WHAT YOU ARE ASKED TO DO: Go through the records line by line and work out how many lines hold the word "computer". Answer with the number only.

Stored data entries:
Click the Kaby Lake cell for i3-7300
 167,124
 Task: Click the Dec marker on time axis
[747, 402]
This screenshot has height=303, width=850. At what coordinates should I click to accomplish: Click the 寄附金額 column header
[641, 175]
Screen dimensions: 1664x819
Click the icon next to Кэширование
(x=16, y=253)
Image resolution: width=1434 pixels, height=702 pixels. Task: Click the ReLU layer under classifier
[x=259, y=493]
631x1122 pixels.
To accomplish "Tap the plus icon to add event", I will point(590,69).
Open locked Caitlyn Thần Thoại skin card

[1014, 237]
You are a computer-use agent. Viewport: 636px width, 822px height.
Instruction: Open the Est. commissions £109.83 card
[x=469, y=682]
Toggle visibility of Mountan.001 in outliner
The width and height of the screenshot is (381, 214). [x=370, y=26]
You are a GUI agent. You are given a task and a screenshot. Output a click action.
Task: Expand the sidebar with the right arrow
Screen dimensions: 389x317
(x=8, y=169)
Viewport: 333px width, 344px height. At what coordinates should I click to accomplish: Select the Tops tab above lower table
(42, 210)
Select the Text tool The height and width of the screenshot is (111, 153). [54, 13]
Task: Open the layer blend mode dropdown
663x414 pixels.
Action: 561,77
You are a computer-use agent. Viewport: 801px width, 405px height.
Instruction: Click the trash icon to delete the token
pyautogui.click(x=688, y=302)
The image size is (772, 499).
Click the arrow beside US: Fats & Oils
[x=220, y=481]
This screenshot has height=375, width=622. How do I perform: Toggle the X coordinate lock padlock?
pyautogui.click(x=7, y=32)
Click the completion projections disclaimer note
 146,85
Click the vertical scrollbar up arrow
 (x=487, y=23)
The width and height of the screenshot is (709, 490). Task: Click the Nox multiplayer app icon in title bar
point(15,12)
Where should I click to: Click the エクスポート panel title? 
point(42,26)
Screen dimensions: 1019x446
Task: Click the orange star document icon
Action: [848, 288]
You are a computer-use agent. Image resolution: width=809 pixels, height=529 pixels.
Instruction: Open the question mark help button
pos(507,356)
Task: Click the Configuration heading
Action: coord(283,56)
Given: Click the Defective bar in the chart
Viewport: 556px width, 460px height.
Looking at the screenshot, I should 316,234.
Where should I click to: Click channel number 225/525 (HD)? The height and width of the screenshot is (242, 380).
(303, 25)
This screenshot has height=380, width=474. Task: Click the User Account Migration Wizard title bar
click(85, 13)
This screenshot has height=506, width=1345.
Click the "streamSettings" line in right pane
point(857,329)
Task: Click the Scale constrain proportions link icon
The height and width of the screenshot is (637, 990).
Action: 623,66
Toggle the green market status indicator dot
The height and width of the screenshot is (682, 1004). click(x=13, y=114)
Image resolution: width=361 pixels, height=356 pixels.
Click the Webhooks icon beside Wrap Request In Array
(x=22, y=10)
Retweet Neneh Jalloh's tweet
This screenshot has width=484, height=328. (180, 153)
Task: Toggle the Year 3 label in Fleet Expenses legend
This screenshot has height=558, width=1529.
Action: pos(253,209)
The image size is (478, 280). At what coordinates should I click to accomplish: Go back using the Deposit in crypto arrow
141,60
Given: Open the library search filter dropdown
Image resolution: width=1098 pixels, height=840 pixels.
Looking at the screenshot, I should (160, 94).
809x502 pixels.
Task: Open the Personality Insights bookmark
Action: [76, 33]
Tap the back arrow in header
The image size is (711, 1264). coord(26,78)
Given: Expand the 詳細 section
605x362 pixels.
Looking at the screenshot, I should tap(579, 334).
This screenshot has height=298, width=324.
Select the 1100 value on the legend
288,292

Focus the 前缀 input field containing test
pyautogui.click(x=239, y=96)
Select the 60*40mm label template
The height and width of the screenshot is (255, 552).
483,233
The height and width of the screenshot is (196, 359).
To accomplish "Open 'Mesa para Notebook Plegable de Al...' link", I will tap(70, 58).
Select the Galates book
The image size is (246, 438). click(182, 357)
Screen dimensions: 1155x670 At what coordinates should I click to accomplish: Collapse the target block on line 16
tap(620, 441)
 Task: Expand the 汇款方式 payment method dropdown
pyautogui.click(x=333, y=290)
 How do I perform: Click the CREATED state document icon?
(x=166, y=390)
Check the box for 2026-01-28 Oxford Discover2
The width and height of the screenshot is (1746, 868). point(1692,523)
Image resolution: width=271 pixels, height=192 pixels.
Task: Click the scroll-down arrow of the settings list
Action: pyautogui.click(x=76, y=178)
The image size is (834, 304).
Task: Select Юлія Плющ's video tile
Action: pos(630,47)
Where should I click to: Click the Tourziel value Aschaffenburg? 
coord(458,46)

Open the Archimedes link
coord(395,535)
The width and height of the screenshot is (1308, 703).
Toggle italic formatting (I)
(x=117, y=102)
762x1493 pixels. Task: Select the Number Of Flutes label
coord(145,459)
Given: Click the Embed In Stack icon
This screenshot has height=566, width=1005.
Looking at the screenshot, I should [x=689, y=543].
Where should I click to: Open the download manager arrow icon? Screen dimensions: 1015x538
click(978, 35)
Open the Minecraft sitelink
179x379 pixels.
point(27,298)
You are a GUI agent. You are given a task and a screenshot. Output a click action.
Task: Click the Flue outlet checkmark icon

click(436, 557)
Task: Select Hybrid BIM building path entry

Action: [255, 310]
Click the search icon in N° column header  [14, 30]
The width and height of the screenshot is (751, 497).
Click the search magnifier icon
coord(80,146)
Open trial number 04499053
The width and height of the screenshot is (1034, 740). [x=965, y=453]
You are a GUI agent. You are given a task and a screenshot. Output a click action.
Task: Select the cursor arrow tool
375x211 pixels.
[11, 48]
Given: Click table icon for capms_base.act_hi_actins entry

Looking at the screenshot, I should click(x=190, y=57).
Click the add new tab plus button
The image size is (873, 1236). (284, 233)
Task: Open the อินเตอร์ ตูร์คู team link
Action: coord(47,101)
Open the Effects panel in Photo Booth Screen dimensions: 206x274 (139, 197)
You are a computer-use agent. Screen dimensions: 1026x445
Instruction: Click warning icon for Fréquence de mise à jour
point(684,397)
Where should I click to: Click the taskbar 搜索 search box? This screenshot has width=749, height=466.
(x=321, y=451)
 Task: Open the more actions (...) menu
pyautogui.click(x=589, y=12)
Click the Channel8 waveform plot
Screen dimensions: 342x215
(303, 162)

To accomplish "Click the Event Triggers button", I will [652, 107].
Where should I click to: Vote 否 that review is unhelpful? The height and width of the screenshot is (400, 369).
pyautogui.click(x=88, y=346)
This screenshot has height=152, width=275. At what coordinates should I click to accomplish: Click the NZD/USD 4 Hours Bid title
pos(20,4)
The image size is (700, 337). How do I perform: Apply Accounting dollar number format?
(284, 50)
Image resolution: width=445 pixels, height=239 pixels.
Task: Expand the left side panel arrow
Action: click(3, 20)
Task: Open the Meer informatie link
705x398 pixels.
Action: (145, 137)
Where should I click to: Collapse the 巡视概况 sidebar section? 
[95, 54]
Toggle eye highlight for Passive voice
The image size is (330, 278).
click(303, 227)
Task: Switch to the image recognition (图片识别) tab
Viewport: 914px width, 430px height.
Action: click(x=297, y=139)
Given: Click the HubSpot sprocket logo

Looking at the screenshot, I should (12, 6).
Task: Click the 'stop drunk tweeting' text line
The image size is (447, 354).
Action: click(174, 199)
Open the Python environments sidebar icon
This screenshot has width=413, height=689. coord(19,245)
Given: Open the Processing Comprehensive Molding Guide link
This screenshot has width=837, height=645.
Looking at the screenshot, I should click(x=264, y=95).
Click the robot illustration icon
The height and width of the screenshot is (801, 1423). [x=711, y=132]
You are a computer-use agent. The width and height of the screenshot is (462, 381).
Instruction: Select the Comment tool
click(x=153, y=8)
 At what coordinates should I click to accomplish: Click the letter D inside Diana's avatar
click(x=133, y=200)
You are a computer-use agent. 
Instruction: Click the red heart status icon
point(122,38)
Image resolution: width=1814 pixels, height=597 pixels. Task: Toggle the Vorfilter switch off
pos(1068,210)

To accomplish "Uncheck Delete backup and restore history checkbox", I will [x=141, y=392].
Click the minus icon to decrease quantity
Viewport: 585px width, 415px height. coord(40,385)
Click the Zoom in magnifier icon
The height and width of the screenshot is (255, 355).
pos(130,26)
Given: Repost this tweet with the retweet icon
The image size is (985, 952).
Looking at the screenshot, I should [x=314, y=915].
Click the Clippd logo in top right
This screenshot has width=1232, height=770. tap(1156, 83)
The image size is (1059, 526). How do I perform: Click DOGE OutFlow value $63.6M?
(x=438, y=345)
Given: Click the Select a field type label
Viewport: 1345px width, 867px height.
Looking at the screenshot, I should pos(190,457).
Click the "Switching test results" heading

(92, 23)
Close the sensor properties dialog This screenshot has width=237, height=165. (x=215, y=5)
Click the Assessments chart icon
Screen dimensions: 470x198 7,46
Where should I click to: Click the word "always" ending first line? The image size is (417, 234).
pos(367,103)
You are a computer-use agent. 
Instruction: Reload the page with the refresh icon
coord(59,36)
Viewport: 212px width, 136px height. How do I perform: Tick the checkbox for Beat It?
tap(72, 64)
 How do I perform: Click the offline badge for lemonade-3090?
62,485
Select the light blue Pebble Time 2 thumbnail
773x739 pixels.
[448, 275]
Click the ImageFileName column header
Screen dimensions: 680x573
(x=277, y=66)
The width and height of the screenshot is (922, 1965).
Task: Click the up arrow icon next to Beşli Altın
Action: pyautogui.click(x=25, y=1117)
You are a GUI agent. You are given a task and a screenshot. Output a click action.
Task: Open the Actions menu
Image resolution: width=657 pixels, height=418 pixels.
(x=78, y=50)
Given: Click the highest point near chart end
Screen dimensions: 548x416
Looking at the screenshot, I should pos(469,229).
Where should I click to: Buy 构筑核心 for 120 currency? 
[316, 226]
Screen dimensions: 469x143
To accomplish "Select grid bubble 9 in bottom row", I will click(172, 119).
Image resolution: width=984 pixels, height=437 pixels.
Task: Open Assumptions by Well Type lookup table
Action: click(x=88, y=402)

WRITTEN RESPONSE: 7